Note that by convention, input values outside the function domain, that is, $x \notin [0, 1]$, give invalid values.

## Step 2: Registering the distribution

Once you've done implementing the distribution, be sure to register it in the module so UQTestFuns can discover it.
Modify the file `src/uqtestfuns/prob_input/utils.py` as follows:

```python
from .univariate_distributions import (
    ...
    uniform,   # Import the new module here
)

...

SUPPORTED_MARGINALS = {
    ...
    uniform.DISTRIBUTION_NAME: uniform,  # register the module with the name as the keyword
}
```

This way you can create a new instance of `Marginal` class by passing the chosen name as the `distribution` and the corresponding parameters:

```python
>>> import uqtestfuns as uqtf
>>> my_var = uqtf.Marginal(distribution="uniform", parameters=[3, 5])
```

Remember that the name `uniform` was chosen as the name of this distribution via the module-level variable `DISTRIBUTION_NAME`.

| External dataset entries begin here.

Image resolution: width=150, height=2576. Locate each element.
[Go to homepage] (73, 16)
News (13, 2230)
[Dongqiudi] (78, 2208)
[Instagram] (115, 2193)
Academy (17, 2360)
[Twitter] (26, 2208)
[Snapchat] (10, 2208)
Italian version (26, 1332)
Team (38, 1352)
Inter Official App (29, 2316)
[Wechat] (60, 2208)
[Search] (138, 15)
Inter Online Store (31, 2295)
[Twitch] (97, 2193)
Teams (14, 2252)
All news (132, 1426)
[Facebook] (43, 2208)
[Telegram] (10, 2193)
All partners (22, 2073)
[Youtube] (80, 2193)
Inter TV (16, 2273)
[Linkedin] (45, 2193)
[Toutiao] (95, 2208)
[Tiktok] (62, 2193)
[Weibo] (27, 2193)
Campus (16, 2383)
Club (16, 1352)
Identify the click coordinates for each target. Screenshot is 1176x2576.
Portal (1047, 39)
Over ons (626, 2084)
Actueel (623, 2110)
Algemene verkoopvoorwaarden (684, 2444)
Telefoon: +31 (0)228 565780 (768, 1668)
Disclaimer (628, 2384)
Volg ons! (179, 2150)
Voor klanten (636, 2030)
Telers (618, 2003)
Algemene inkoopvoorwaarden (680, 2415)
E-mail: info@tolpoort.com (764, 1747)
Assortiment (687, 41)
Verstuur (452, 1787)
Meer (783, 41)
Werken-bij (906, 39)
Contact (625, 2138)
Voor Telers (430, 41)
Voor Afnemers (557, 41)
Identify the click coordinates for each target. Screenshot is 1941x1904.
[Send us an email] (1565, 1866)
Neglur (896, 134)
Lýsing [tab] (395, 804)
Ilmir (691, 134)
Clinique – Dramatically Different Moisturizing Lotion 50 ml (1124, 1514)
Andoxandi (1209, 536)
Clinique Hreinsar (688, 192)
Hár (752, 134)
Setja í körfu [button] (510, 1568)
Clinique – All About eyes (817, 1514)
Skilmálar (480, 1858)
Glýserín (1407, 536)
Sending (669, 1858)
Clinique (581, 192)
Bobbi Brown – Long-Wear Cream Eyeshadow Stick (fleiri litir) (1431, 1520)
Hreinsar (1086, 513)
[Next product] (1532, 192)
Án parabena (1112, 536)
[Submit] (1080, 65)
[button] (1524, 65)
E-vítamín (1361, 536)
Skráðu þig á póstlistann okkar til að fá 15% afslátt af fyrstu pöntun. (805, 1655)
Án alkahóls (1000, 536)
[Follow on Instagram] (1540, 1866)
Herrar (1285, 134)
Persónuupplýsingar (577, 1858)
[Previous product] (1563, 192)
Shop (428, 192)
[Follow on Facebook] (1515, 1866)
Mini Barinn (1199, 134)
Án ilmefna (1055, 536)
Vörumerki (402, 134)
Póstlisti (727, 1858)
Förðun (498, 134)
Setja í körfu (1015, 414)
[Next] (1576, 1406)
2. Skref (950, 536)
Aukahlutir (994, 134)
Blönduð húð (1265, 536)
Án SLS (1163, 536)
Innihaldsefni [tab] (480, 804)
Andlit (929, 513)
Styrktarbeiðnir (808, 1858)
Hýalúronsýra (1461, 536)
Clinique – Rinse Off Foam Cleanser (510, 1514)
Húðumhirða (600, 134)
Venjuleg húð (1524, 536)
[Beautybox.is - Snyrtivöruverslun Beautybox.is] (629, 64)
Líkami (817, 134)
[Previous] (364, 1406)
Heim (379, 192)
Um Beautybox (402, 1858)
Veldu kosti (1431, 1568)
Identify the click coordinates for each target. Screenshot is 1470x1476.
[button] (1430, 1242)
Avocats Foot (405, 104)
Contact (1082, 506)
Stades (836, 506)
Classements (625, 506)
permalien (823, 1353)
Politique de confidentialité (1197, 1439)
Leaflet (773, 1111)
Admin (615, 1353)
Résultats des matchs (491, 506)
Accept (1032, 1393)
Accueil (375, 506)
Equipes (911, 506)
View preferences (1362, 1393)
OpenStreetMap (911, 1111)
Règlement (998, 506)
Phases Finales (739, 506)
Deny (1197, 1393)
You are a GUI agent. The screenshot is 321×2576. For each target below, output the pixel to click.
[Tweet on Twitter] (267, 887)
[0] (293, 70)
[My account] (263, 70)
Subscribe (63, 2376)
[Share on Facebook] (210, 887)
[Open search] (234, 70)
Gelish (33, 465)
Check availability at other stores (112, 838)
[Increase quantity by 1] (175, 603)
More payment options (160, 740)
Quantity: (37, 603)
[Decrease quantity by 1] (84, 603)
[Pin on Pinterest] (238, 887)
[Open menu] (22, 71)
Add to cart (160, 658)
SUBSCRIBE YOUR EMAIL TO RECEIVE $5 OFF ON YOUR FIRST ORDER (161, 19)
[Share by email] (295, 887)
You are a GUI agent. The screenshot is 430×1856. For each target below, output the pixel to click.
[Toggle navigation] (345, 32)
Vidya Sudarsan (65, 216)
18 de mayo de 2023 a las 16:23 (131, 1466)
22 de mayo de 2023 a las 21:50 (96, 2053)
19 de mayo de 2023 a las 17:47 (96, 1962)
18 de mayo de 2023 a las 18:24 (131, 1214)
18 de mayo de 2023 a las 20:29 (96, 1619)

## Step 3: Running the test

UQTestFuns includes a test suite that tests the correctness of all registered univariate distributions.
In most cases, you don't need to have a specific test for the distribution you created.
Therefore, run `pytest` and make sure there's nothing broken.

---

Congratulations! You now know how to add a univariate distribution to the code base!

Consider making the new distribution available to all by {ref}`making a pull request <development:making-a-pull-request>`
to the main repository of UQTestFuns.